Giants eye super-season in the NFC
JAIME C. HARRIS | 9/7/2017, 5:47 p.m.
As the 2017 NFL season gets underway tonight (Thursday), the Giants, under head coach Ben McAdoo, now in his second year after replacing Tom Coughlin, are confident they have the makings of a Super Bowl team. Perhaps on Feb. 4, five months from now, they will be taking the field at U.S. Bank Stadium in Minneapolis, Minn., site of Super Bowl LII.
First, the Giants, who were 11-5 last season, must make the playoffs, which will be a challenging objective coming out of the NFC East Division. And as NFL coaches segment their 16-game regular season into four, four-game intervals, they must focus on getting off to a strong start.
The Giants were the runner-up in the NFC East in 2016, second to the 13-3 Dallas Cowboys, who claimed the division title last season. And with the Philadelphia Eagles and Washington always difficult opponents, the division race will be a microcosm of the wide-open competition across the conference’s landscape.
With a temporary restraining order allowing the Cowboys’ second-year running back Ezekiel Elliot to play versus the Giants Sunday (8:30 p.m.) in Texas in the season opener for both teams, the prospects of the Giants starting 1-0 became much more arduous than if Elliot were sidelined. As a rookie a season ago, Elliot led the NFL in rushing with 1,631 yards.

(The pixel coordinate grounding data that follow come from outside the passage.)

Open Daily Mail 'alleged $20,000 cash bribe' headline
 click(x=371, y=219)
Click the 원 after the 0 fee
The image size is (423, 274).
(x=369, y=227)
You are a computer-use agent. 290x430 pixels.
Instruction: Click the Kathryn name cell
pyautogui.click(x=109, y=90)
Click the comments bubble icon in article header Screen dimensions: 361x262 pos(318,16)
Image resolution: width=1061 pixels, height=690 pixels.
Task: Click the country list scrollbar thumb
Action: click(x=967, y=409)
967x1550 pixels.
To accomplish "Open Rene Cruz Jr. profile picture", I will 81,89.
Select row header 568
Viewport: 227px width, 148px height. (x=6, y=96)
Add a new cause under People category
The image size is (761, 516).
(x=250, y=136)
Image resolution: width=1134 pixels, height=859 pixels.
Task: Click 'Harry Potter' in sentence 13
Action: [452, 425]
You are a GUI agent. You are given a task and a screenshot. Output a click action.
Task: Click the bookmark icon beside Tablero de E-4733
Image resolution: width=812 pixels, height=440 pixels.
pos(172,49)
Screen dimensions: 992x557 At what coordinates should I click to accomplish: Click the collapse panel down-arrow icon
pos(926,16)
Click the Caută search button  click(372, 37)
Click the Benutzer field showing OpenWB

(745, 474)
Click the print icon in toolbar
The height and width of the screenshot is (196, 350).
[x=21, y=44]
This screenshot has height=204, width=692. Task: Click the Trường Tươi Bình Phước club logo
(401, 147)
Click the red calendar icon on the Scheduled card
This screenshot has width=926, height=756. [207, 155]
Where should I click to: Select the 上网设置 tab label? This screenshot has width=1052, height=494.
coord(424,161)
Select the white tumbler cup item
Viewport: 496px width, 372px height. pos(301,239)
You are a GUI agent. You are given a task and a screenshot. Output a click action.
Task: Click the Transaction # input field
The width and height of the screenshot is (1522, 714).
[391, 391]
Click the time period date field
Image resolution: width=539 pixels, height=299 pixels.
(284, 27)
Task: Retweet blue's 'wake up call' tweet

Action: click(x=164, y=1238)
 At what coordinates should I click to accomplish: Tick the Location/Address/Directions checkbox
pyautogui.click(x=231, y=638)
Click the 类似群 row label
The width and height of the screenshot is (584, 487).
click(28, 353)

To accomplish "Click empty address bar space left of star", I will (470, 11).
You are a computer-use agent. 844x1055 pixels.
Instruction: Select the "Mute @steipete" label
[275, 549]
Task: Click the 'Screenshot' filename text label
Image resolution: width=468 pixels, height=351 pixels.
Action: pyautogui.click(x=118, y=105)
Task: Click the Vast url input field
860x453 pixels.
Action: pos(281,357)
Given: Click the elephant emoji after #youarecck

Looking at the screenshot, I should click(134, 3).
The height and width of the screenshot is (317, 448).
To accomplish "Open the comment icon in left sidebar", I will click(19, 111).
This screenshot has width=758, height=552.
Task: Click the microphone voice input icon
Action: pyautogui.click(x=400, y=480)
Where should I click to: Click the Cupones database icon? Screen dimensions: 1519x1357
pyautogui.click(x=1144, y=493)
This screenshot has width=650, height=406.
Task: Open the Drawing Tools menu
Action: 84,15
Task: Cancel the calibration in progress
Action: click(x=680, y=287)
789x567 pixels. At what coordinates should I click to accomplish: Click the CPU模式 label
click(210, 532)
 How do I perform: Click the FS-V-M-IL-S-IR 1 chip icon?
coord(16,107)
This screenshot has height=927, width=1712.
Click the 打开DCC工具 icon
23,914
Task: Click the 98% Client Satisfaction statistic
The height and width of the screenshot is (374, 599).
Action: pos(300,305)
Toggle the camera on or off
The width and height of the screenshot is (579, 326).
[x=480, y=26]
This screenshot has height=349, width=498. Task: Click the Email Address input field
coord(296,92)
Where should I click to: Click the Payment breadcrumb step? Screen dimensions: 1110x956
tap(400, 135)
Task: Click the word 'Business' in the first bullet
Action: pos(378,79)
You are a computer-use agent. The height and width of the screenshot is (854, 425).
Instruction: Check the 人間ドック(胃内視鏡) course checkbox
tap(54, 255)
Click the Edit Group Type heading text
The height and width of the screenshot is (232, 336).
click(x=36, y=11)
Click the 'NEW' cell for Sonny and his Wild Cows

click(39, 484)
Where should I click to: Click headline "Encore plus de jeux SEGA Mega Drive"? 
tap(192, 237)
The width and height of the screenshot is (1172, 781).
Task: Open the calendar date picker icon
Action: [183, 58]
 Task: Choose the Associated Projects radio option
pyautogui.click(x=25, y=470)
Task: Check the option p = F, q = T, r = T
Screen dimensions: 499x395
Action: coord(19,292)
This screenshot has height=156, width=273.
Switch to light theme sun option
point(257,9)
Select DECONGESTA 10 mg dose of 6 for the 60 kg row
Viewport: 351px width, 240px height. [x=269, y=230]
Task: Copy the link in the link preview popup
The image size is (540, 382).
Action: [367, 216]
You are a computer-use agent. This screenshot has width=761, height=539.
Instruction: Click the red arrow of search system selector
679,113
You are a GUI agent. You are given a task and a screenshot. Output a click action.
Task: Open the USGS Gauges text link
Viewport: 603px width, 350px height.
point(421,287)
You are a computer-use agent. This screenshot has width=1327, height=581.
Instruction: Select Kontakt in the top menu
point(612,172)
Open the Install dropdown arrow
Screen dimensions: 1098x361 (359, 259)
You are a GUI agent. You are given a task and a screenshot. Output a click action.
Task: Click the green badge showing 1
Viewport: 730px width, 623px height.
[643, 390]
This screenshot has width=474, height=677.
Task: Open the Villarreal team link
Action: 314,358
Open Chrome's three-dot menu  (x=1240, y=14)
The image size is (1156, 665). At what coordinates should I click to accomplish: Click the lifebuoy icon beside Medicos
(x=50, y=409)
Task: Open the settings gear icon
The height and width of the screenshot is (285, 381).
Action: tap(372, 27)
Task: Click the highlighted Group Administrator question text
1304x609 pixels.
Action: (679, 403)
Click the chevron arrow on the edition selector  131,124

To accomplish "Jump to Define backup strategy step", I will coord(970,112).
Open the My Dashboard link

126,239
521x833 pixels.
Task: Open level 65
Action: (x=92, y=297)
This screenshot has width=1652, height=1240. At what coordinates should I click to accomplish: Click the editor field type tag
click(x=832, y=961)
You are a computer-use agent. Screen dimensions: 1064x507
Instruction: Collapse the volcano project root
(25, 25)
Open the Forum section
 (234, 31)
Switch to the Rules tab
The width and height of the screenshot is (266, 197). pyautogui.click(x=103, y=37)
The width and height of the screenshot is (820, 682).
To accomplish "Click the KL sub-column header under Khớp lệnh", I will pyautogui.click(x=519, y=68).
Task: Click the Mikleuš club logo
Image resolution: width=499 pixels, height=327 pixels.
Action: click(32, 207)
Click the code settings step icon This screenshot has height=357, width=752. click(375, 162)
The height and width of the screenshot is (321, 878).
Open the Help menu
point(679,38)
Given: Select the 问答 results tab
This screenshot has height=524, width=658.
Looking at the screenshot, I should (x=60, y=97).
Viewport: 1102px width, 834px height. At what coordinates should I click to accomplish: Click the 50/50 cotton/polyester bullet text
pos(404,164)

However, he is still facing a six-game suspension for violating the league’s personal conduct policy. Additionally, Elliot will be up against a Giants defense that could be the best in football this season. They are equipped with playmakers at all positions of the unit led by safety Landon Collins, who was arguably the most effective defensive player in the league last season, and defensive linemen Olivier Vernon, Damon Harrison and Jason Pierre-Paul. If defensive coordinator Steve Spagnuolo’s charges can avoid substantial injuries, which in football is always a qualifier, the Giants’ defense can be dominant.
Offensively, they will have to rely on the passing game to be the most productive aspect of their attack. The Giants were 29th in rushing last season and aren’t built to make a considerable jump in the rankings this season as the offensive line remains suspect after a shaky 2016 campaign.
Their superlative wide receiver Odell Beckham Jr. is still not fully recovered from an ankle injury sustained in a preseason game Aug. 21 versus the Cleveland Browns and his status for Sunday’s game is uncertain. Although quarterback Eli Manning is the Giants’ most important offensive player, Beckham is an explosive game-changer who is vital to their playoff and Super Bowl aspirations.
The defending NFC champion Atlanta Falcons and the Dallas Cowboys, Detroit Lions, Seattle Seahawks and Green Bay Packers should all be in the playoff hunt again. The Tampa Bay Buccaneers are on the rise, and the Carolina Panthers, the 2015 NFC champions who plummeted to 6-10 last season, and the Arizona Cardinals, who were an unexpectedly bad 7-8, could have bounce-back seasons.
The unpredictability of it all is part of what makes the NFL America’s favorite sports league and the best reality show on TV and digital platforms. And with a little good fortune, the Giants could wind up with the most prominent and successful role.